CCMB researchers in collaboration with a Russian team have found that Bengal tigers in three India tiger reserves are 20% more stressed. The stress is caused due to higher anthropogenic disturbances from tourists and visitors and higher population density. Elevated stress in tigers can negatively impact reproductive hormones leading to reduced fertility and reproductive failure.
Compared with 200-odd Amur tigers in Russian Far East, the Bengal tigers in three tiger reserves in India — Bandhavgarh, Kanha, Sariska — are about 20% more stressed, a study found. The Indo-Russian team measured the stress level by studying the glucocorticoids metabolites present in the faeces of tigers.
“Increased stress level for prolonged periods will affect the immunity and fitness of tigers. Most importantly, elevated stress negatively impacts reproductive hormones which can lead to reduced fertility and reproductive failure. We have earlier found captive elephants showing compromised reproductive cycle due to stress,” says Dr. Govindhaswamy Umapathy from the Laboratory for the Conservation of Endangered Species (LaCONES) at the Centre for Cellular and Molecular Biology (CSIR-CCMB), co-author of a paper published in the journal PLOS ONE.
Tigers in the Kanha reserve had the highest faecal glucocorticoids metabolites level (markers for stress) while tigers in the Bandhavgarh reserve had the lowest level and comparable with the Amur tigers of Russia.

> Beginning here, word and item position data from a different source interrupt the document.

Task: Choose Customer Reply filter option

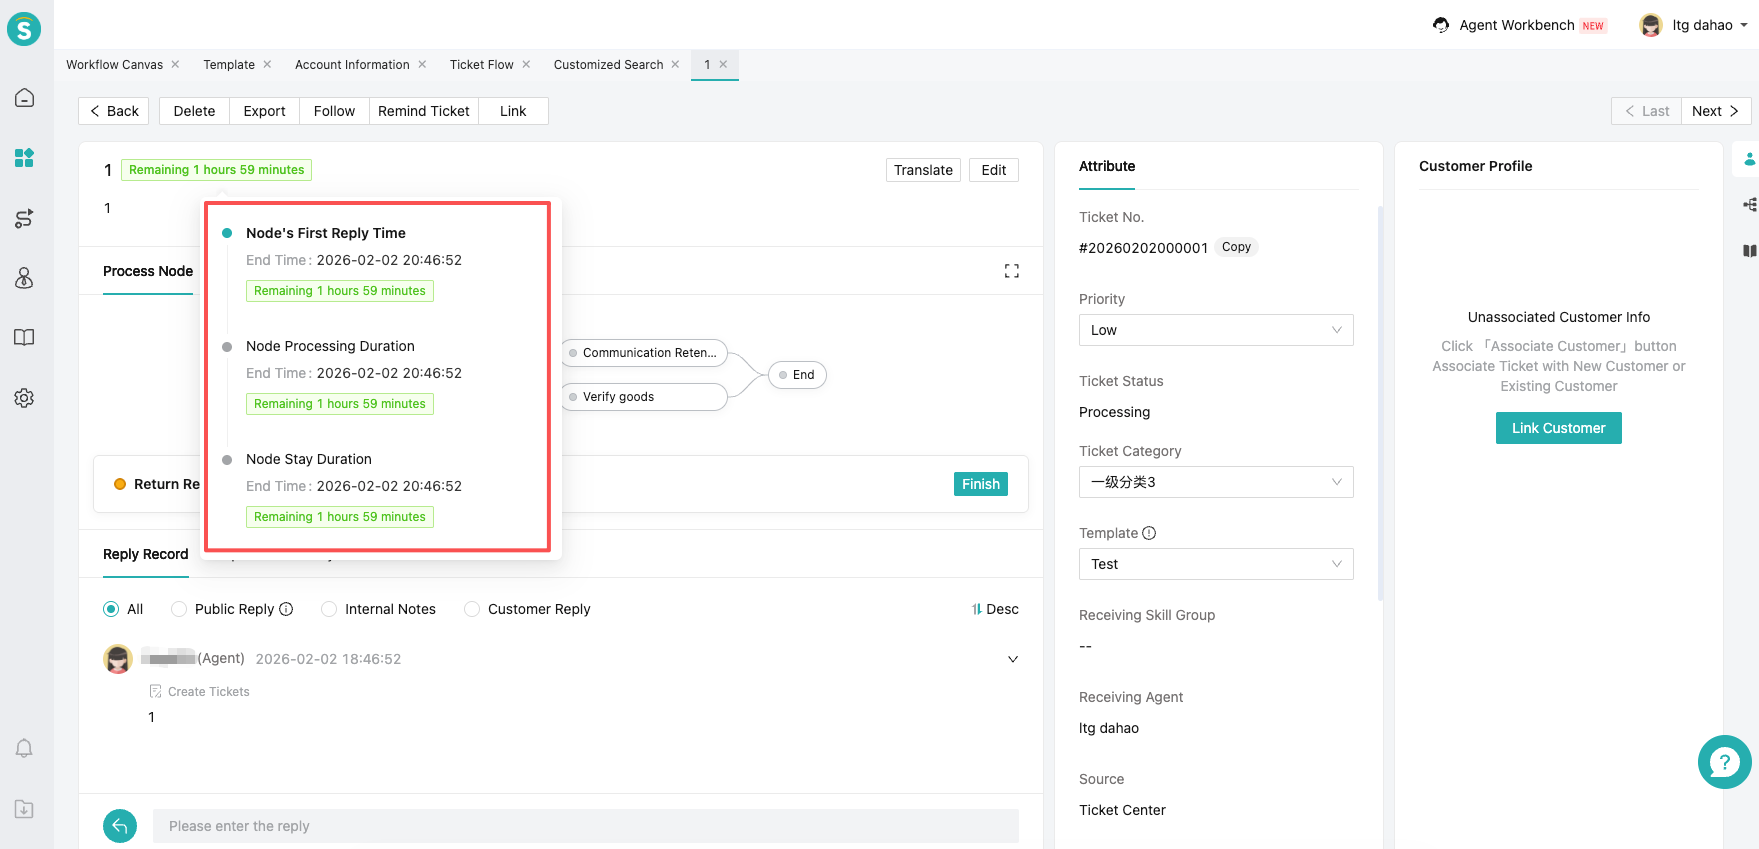Action: 472,609

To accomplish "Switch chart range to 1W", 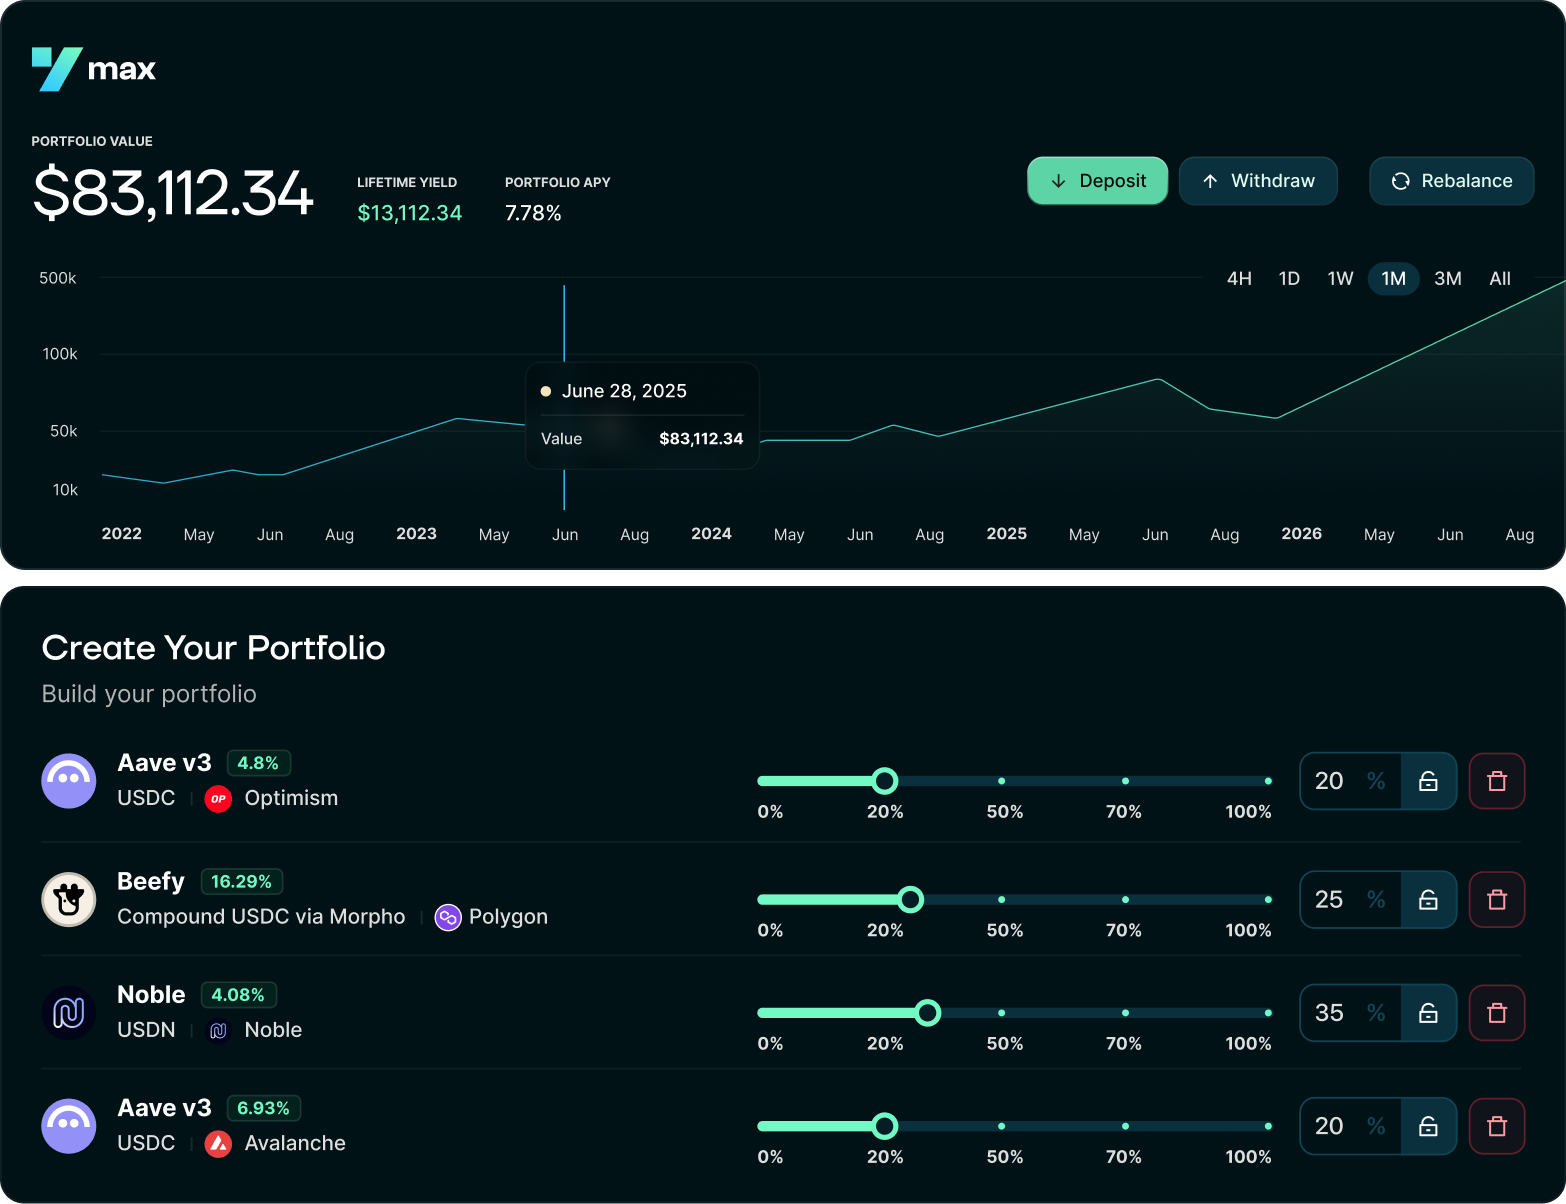I will [1340, 279].
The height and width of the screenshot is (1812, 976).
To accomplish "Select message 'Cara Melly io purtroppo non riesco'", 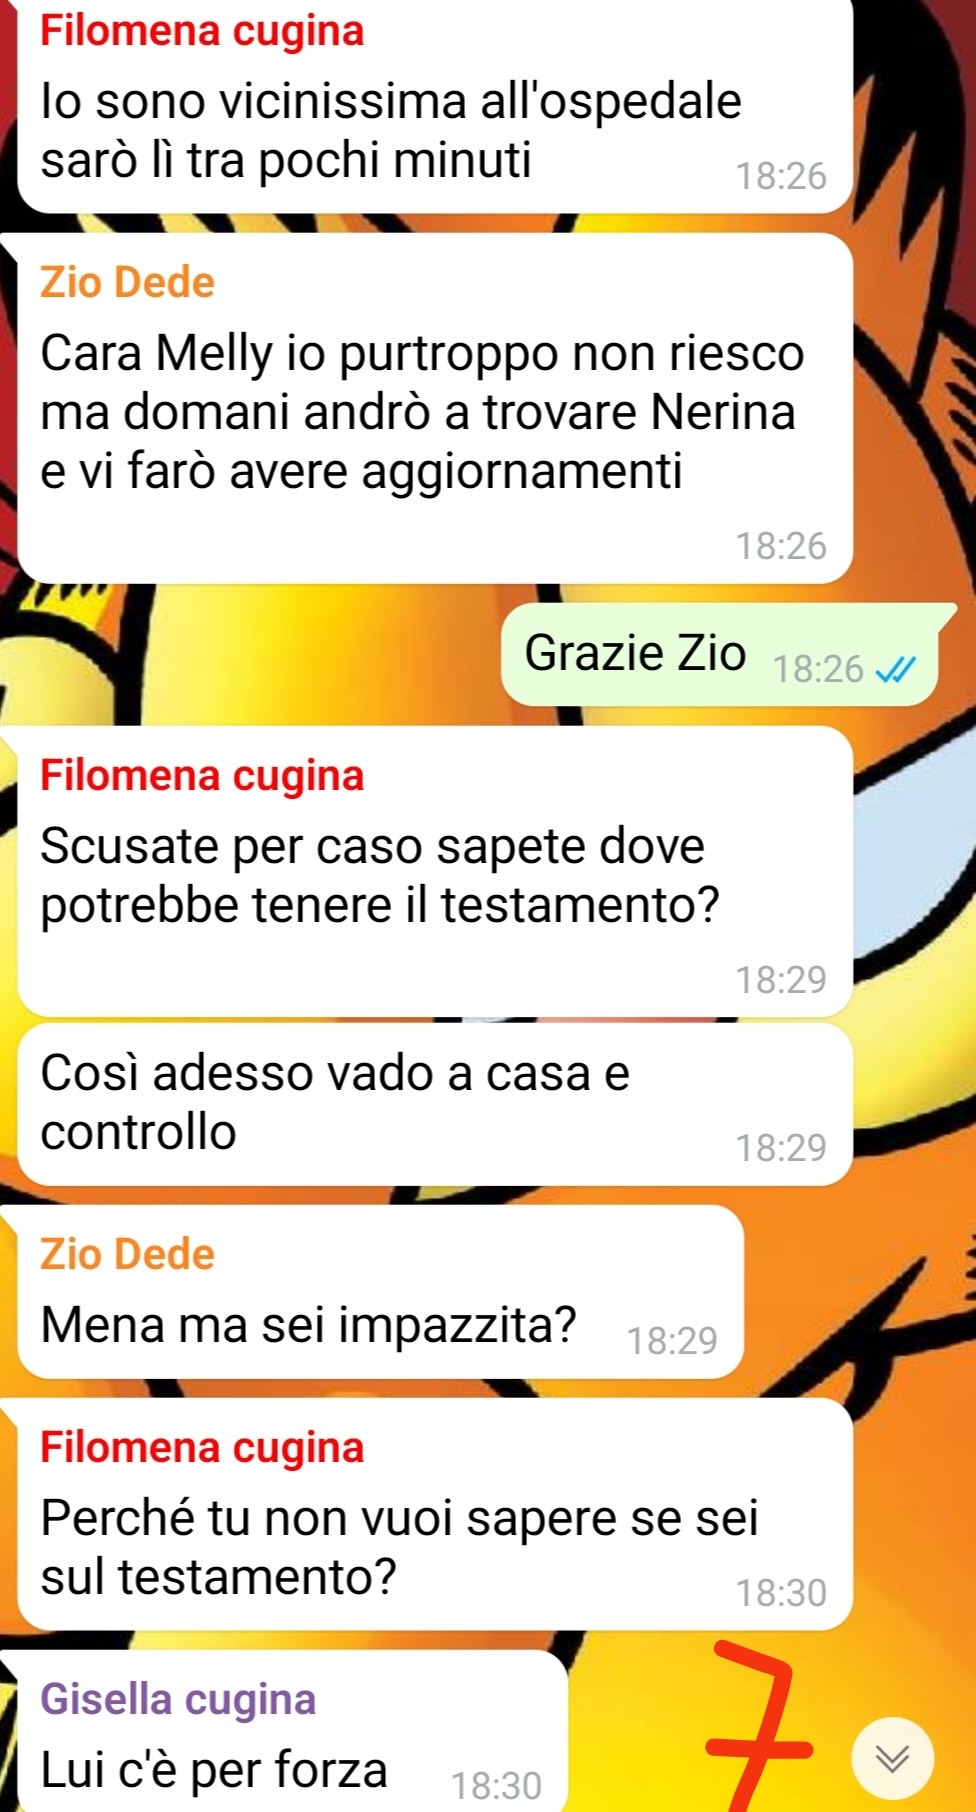I will (x=435, y=408).
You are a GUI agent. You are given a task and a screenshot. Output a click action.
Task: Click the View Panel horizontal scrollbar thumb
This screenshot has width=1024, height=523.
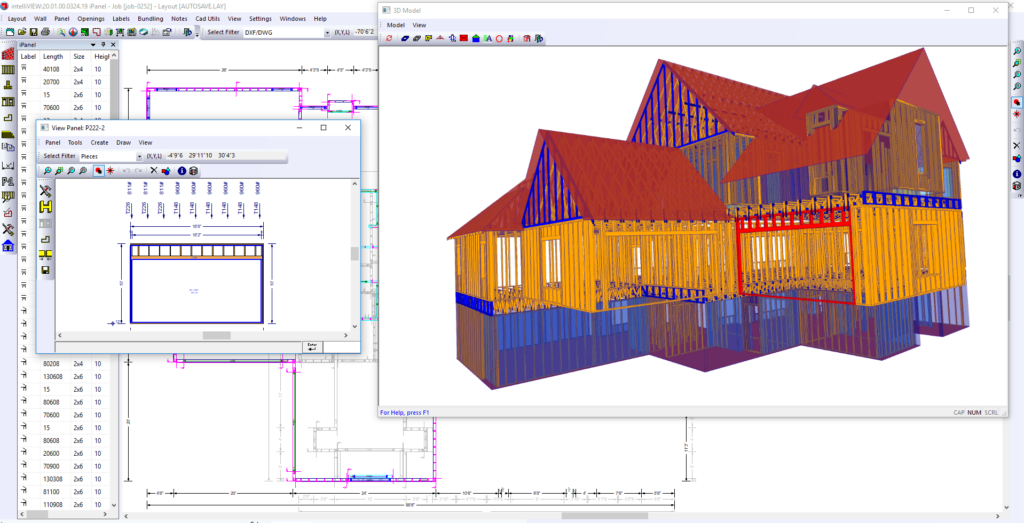coord(216,335)
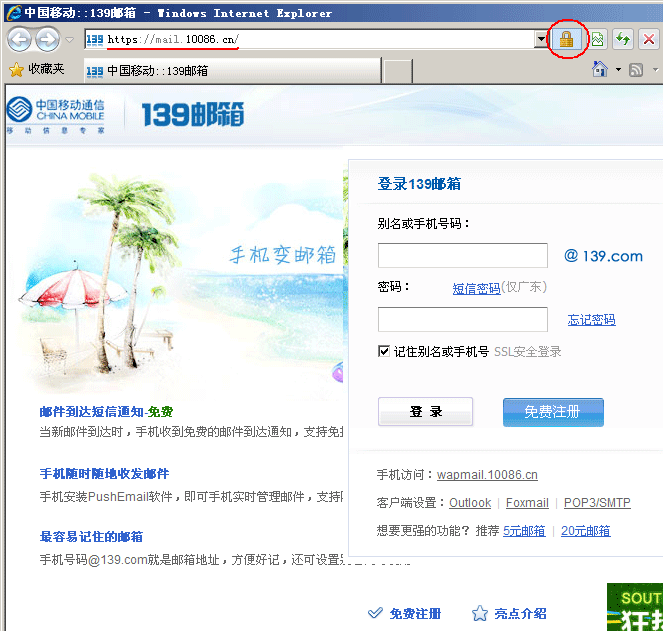This screenshot has height=631, width=663.
Task: Click the browser Forward arrow button
Action: (47, 40)
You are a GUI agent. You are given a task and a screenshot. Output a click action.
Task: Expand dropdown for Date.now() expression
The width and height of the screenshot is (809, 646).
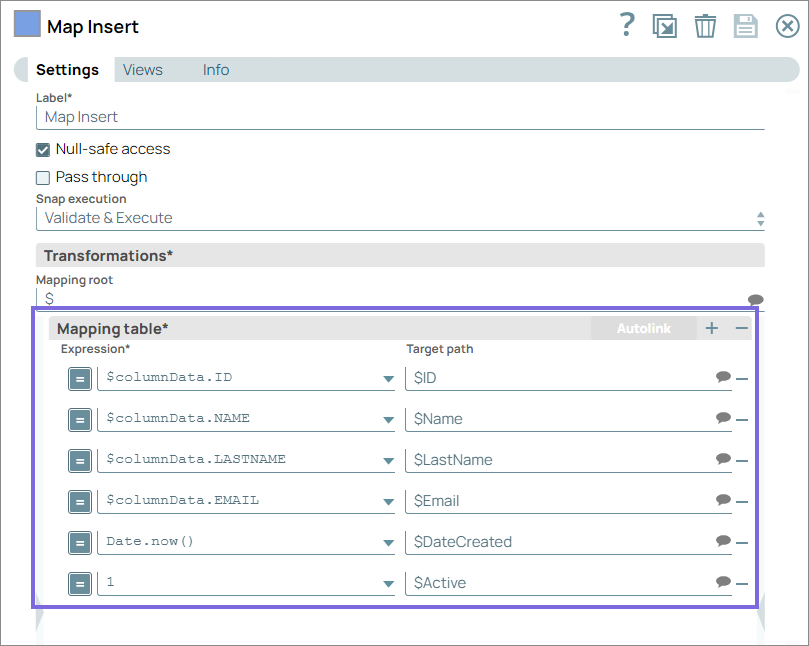tap(388, 543)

“Though there is a variation in the concentration of glucocorticoids metabolites in tigers in the three reserves, there is no significant difference in the stress levels. The elevated stress in Bengal tigers might be due to anthropogenic disturbance by tourists and visitors,” says Vinod Kumar, Technical Officer at CCMB and a co-author of the paper.
While the tiger reserves in India are smaller than in Russia, the anthropogenic disturbances are very high in Indian reserves.
Besides high anthropogenic stress, tigers in the three reserves experience higher population density compared with Amur tigers in Russia. At 11.33 tigers per 100 sq km, the density of tigers is many times higher in India compared with Ussuriisky reserve in Russia (0.15 tigers per 100 sq. km). “Anthropogenic disturbances and higher population density could be causing higher stress in Indian tigers,” Dr. Umapathy says.
“A 2015 study by our team found that tigers reintroduced in Sariska reserve experienced high stress due to anthropogenic disturbances,” Dr. Umapathy says. Besides high vehicular traffic, tigers in the Sariska reserve encounter herders, villagers who visit the forest for collecting wood and livestock grazing. As a result, the reproducing ability of Sariska tigers reduced.
Unlike Sariska, the Panna tiger reserve faces less anthropogenic disturbances. As a result, three of the five reintroduced tigresses in Panna reserve produced multiple litters successfully in four years, while in Sariska a tigress could successfully breed only once after four years.